Thursday, 28 February 2019

Preparing potatoes for planting

We recently had a spell of several sunny and unusually warm days. Record-breaking weather, in fact. It was hard to believe it's still only February. However, without wishing to be unduly pessimistic, we may not have seen the end of Winter just yet. It could easily turn once more to snow and heavy frosts before Spring puts in its true appearance. I have seen people writing about planting all sorts of things in the gardens already, including the notoriously frost-tender potato. I'm not tempted to join in just yet, and I'm not planning to plant any potatoes for a couple more weeks - and then only under cover.

At present, my seed potatoes are happily chitting away in egg-boxes on the windowsill of a cool spare bedroom.

Most of the new shoots (aka "chits") on a seed potato tuber appear at the so-called Rose end - the end of the tuber most distant from the point where it was attached to its parent plant. The egg-boxes serve to keep the potatoes upright with the Rose end uppermost, allowing the chits to develop unimpeded.

This is what a good chit looks like. Short and stout, not thin and leggy, and also a dark colour, not pale.

To achieve this you need to give them plenty of light and not too much warmth. The temperature in that spare bedroom of ours (with the radiator turned off) is about 15C most of the time.

The tubers in this next photo are some of the "Foremost" ones that I have saved from plants I grew last year, and originally from the Courtmoor plot that I was looking after. They look very vigorous, don't they?

For the record, this is the list of the potato varieties I am going to grow this year:-

First Early
Foremost (Up to 10, depending on space available)
Annabelle (4)
Lady Christl (2)

Second Early
Charlotte (4)
Nicola (4)
Belle de Fontenay (4)

Highland Burgundy Red (2)

As you can see, I don't go in much for Maincrop varieties (The "Highland Burgundy Red" ones are just for a bit of something different). This is because I want my potatoes to be harvested early in the year, before blight becomes a problem.

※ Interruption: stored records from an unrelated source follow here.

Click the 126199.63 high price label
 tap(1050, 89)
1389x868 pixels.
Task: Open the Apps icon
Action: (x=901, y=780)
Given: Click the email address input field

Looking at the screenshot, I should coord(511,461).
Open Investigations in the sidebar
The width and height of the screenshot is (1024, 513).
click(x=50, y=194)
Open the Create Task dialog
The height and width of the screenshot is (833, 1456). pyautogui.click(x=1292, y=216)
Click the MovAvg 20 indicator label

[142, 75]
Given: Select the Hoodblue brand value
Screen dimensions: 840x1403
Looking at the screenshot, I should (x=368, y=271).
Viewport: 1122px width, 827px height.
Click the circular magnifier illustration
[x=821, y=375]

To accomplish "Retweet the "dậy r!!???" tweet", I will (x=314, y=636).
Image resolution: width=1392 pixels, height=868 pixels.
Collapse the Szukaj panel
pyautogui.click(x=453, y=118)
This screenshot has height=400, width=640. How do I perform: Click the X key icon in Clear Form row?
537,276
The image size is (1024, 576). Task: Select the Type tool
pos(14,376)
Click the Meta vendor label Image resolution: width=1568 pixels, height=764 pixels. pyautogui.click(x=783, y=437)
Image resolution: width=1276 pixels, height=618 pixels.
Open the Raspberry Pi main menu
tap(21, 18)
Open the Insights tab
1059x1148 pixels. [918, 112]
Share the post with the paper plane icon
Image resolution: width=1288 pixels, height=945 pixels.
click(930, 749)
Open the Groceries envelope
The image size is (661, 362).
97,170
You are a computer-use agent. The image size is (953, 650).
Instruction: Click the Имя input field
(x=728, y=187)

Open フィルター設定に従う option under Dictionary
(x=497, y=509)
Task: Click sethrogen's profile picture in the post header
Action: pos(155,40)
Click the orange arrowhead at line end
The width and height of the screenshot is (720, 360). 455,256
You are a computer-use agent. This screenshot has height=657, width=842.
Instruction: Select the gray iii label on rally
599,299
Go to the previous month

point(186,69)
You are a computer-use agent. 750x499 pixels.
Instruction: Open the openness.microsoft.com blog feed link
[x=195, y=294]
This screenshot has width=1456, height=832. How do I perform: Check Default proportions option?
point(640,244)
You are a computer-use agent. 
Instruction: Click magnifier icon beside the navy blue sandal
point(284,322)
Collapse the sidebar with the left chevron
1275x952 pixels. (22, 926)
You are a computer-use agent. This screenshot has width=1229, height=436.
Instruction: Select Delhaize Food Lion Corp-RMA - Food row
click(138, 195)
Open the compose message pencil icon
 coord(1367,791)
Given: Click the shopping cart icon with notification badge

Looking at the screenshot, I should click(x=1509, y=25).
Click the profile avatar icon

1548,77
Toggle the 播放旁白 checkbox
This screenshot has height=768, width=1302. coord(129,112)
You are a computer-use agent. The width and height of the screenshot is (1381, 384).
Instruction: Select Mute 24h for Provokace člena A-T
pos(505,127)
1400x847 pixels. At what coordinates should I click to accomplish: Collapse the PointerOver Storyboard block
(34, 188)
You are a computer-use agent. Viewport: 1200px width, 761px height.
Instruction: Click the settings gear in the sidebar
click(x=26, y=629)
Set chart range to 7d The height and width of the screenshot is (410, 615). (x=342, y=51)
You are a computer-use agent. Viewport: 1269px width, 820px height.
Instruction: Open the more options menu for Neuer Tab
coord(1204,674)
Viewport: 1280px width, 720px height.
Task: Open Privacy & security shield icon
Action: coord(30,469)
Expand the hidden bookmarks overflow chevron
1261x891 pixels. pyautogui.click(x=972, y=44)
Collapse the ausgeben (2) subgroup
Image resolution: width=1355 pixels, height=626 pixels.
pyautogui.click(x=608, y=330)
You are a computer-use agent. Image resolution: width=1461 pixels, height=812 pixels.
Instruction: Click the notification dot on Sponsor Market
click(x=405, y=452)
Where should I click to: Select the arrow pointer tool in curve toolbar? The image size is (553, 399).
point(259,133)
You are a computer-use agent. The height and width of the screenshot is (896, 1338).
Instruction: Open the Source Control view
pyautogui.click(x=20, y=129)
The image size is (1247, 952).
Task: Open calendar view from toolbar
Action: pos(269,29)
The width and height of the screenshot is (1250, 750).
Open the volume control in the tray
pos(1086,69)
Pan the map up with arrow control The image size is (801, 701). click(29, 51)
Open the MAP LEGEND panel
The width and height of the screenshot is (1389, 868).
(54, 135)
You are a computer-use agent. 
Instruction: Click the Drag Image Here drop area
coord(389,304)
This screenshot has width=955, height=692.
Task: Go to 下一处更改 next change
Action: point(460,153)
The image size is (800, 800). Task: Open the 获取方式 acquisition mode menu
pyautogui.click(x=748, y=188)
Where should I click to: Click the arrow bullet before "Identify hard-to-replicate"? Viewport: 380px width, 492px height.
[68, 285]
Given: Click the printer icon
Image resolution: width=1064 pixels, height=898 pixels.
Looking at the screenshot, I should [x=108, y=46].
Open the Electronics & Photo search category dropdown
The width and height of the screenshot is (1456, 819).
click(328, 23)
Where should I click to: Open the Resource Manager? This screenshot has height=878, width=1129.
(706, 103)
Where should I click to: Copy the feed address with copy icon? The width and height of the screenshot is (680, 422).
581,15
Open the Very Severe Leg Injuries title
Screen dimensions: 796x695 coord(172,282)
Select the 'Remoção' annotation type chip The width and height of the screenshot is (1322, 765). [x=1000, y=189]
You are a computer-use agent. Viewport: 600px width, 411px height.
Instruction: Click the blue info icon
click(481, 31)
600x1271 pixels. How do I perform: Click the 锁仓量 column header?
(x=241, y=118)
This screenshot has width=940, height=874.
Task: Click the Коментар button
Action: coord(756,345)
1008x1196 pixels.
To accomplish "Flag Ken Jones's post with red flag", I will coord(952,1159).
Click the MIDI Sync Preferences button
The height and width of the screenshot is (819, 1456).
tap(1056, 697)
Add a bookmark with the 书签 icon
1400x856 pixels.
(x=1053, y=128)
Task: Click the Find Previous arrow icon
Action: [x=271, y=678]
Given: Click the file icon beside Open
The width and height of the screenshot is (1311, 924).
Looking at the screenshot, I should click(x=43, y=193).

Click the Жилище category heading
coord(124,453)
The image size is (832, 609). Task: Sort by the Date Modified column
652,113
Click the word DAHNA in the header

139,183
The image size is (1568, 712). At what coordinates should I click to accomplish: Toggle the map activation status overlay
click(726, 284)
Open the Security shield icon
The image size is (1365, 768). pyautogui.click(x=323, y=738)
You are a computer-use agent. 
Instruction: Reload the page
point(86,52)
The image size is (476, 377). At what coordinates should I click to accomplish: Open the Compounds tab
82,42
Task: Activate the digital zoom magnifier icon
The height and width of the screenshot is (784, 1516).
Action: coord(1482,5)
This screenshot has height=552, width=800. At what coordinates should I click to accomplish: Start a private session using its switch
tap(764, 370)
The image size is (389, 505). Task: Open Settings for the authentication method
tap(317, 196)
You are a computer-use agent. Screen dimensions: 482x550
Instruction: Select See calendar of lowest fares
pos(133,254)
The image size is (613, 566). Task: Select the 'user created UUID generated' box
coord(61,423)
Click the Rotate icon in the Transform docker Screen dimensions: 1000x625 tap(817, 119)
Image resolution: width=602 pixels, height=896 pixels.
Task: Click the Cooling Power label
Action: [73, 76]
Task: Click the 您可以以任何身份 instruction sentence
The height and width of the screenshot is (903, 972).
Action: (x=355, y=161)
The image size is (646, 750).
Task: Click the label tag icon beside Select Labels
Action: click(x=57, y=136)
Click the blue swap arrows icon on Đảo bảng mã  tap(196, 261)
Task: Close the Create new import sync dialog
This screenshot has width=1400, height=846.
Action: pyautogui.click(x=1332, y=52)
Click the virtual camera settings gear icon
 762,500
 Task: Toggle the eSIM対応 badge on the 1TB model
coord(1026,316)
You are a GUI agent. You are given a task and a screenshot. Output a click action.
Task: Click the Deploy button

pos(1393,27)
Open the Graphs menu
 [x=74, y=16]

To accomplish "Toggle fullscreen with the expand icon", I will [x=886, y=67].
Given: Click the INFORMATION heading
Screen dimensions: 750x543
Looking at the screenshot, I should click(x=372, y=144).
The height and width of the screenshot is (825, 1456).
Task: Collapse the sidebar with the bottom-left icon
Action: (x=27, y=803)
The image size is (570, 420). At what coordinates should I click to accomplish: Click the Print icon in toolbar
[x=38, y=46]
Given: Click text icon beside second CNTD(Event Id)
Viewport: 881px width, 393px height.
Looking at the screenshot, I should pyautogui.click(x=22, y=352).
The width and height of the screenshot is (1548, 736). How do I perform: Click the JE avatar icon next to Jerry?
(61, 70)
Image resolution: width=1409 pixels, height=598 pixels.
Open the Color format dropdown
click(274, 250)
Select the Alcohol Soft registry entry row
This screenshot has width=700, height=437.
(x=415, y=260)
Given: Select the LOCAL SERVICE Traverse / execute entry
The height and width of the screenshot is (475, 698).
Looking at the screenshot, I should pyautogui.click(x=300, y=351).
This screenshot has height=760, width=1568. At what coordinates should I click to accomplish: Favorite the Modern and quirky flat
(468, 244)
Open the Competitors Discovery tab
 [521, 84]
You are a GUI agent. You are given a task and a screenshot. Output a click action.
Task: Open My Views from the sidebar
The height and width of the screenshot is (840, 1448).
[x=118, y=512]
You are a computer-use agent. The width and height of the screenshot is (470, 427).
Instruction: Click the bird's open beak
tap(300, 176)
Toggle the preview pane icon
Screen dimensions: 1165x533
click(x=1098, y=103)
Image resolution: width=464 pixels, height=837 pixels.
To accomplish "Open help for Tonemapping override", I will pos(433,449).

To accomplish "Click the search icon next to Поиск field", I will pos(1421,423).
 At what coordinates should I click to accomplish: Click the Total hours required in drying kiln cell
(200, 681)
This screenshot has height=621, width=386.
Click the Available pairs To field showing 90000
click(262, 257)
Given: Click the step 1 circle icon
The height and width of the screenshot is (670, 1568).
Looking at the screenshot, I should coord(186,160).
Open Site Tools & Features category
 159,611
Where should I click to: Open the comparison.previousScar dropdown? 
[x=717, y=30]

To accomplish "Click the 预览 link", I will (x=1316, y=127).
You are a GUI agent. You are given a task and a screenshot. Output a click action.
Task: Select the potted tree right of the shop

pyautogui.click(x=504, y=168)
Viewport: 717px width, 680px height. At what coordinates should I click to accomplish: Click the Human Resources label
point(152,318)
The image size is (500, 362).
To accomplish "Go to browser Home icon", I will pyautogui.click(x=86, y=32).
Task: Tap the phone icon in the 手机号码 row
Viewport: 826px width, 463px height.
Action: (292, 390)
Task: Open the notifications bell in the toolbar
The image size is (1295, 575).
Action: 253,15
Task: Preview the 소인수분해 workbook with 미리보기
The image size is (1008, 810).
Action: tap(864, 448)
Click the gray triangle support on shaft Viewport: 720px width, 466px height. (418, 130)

As usual, I will be growing my potatoes in big plastic tubs, protected for their first few weeks by min-greenhouses like this...

More on this at a later date...


  1. We’re not tempted either. One of our plot neighbours has planted hers in spite of advice not to.

  2. I'm glad you are back! I live in Ohio so you are several weeks ahead of us weather wise. That fact that you are getting potatoes ready gives me hope.

    I have a question about your potatoes in plastic containers. Are planting this way due to space concerns, better results - or both?
    Thanks - Janine

    1. Hi Janine; I find that growing potatoes in containers suits me best, because I am able to look after them better. It starts with keeping them under cover before the weather warms up, but it is mainly because I can adjust the composition of the compost / growing medium to my satisfaction, and because I can water the plants more accurately. I find that container-based growing gives very good yields. However, you might find the opposite if the soil in your garden is good - mine is very sandy and dry, hence difficult to keep moist (and potatoes hate dry soil). I also like the fact that I can move the containers around fairly easily if that becomes desirable. Hope this helps!

    2. Thanks! I am also planting Charlotte and Belle de Fontenay, and try them in containers so when our summers get too hot I can move them to a cooler spot.